Text to read:
Furry Tale of New York

It seemed like a good idea at the time. Take Melody Maker out to New York with three of CREATION RECORDS’ brightest new bands — 3 COLOURS RED, SUPER FURRY ANIMALS and HEAVY STEREO. Here’s what happened


IT’S SOLD out. Super Furry Animals are on in five minutes and we can’t get in.

The guest list queue contains various American industry VIPs, half the Camden bratpack, myself, snapper Steve Gullick and Creation PR Andy Saunders. It’s raining. Andy’s getting agitated. I mean, we’ve only travelled across the Atlantic to see this, Andy is only the bands’ sole UK representative and is therefore a more important person than a Very Important Person. The security are having none of it. Andy’s getting even more agitated. “Right,” he says. “That’s it. I’m gonna start shouting.”

Andy is not a man to mess with. Andy is Chelsea and everything that implies. Bit of flash, lots of menace. Andy tells tales of the Chelsea Headhunters and equally notorious organised soccer hooligans West Ham’s Inner City Firm as casual chat. Handy, is Andy. He heads for the front of the queue. Super Furry Animals are on in four minutes. Two seconds later he’s back.

“There’s no way I’m gonna mess with those guys,” he sighs. “They’re twice the size of me!”

Andy may be handy. But he’s not stupid.

Super Furry Animals are on in two minutes. What the f*** are we gonna do?

Suddenly there’s a screech of tyres as Heavy Stereo draw up. Someone — I suspect it may be Andy — has a brainwave. We have two choices: miss the gig, or attempt the greatest subterfuge since a brain-dead B-movie journeyman acted the part of the President of America. F*** it, we have one choice. So it is that seconds later, we’re all trudging into the venue trying to look cool and rock star-like under the least cool and rock star-like circumstances it’s possible to imagine. We’re each clutching bass drum pedals and amplifier cases. We are Heavy Stereo.

Data block:
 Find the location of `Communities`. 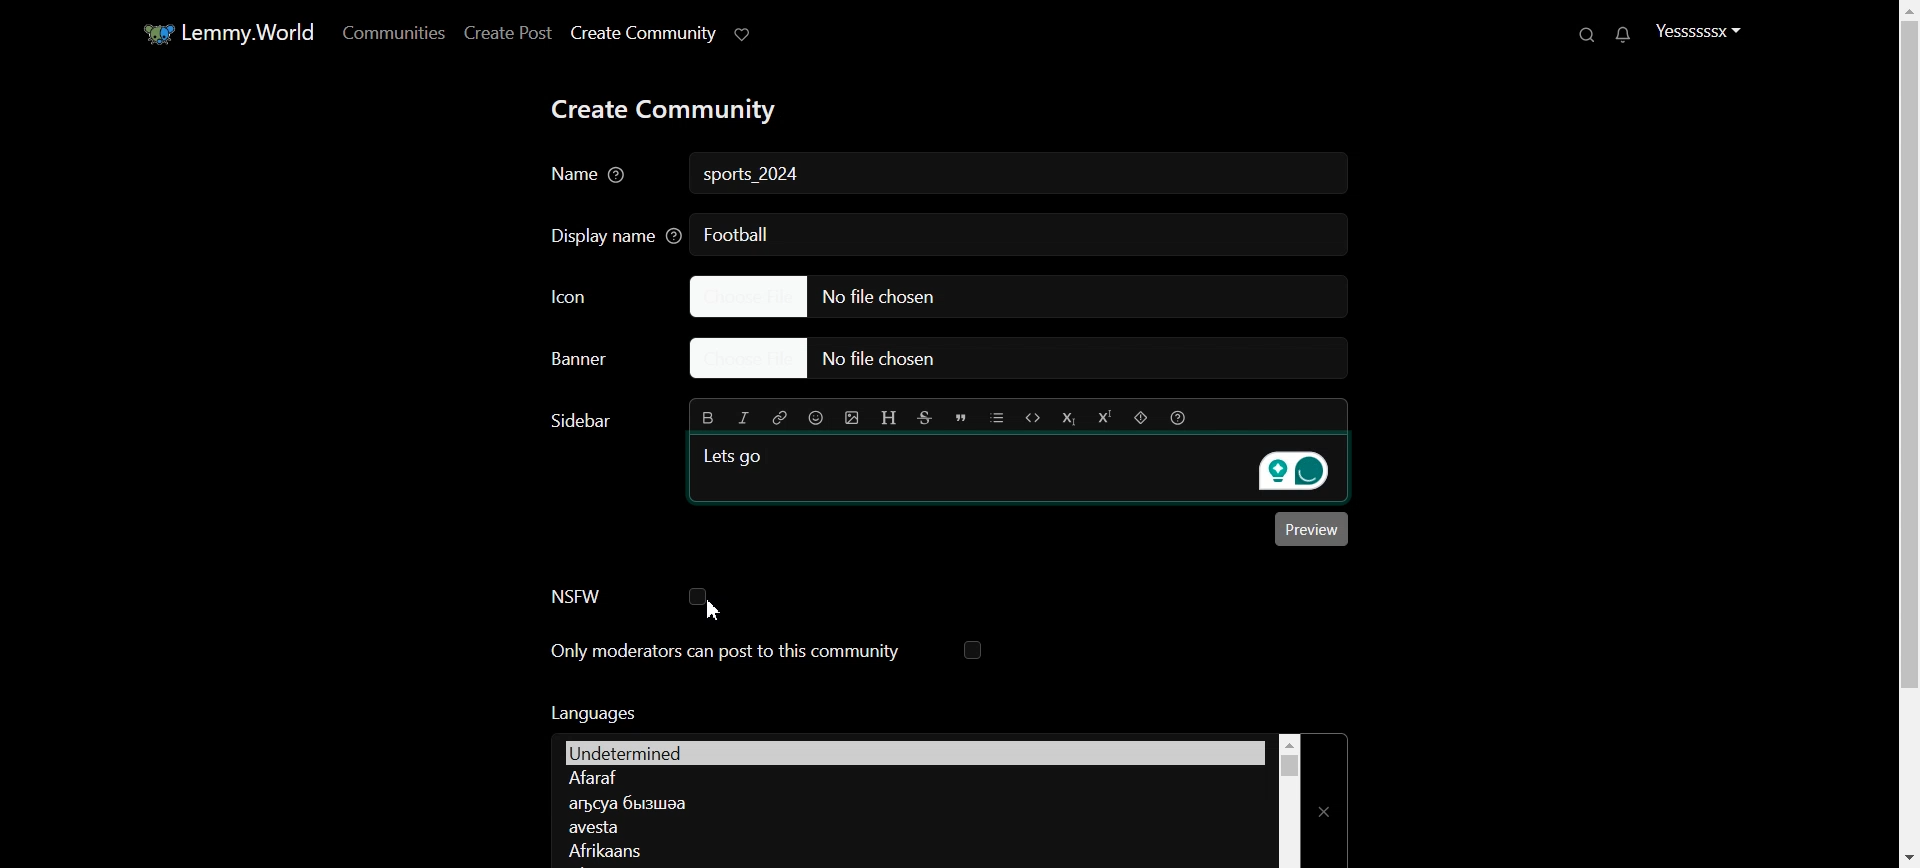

Exercise tasks:
[1] Name the Creation Records bands that the Melody Maker piece about the New York trip says were taken out to New York.
[2] Carry on the Melody Maker story of the New York trip from the point where it ends.

Task results:
[1] 3 Colours Red, Super Furry Animals and Heavy Stereo.

[2]
“Band members only,” grimaces Security.

I remember my schoolday triangle solos and pray for my life.

Super Furry Animals are on.

WELCOME TO America, land of the free lunch, where the rigmarole of meet-and-greets, endless tours and crazy commercialism can make or break a band. Or both. Fail — like T Rex or The Jam, say — and you may never recover from the mauling. Succeed — like The Clash or even Radiohead, say — and you may never recover either, losing your soul, your sanity and the very idea of why you started out in the first place. It’s no coincidence that Oasis’ recent epic blowout occurred after too many throws of laughing Uncle Sam’s cruelly-laden dice.

Thirty minutes in New York is enough to have you strutting around like a gunfighter in an absurd effort to match the Apple’s infamous “cool”. Here, people have a gaunt, debauched expression, the result of permanently chewing gum, impersonating Lou Reed, and stamping hundreds of Marlboros hard into the pavement. Thirty dates in a Transit Van is enough to send anyone mad.

Then there’s the dizzying spectacle of the USA itself, excess all areas, a neon capitalist jungle which can make you question all you’ve done and everything you believe in. What will its effect be on a principled, idealist band like Super Furry Animals? Perhaps it’s just as well they’re only here for one date, a chance to see whether their visionary Welsh-grown rock can translate as well in America as it has in the UK, where Fuzzy Logic is surely album of the year. For labelmates Heavy Stereo, meanwhile, this is a chance to escape some unfair recent UK press hounding, and for punky rock hopefuls 3 Colours Red, New York is just another whistlestop on their own rollercoaster ride since signing to Creation.

Everybody has their own tales of New York. Heavy Stereo went to a Smashing Pumpkins party and rubbed shoulders with the likes of Jack Nicholson, Bjork and Helena Christensen. Singer Gem saw Marlon Brando and Val Kilmer coming out of Les Miserables, while me and Andy Saunders share tales of cabbies’ road rage and Super Furries’ Gruff describes his mood as “deliriously happy”, despite not sleeping properly for days.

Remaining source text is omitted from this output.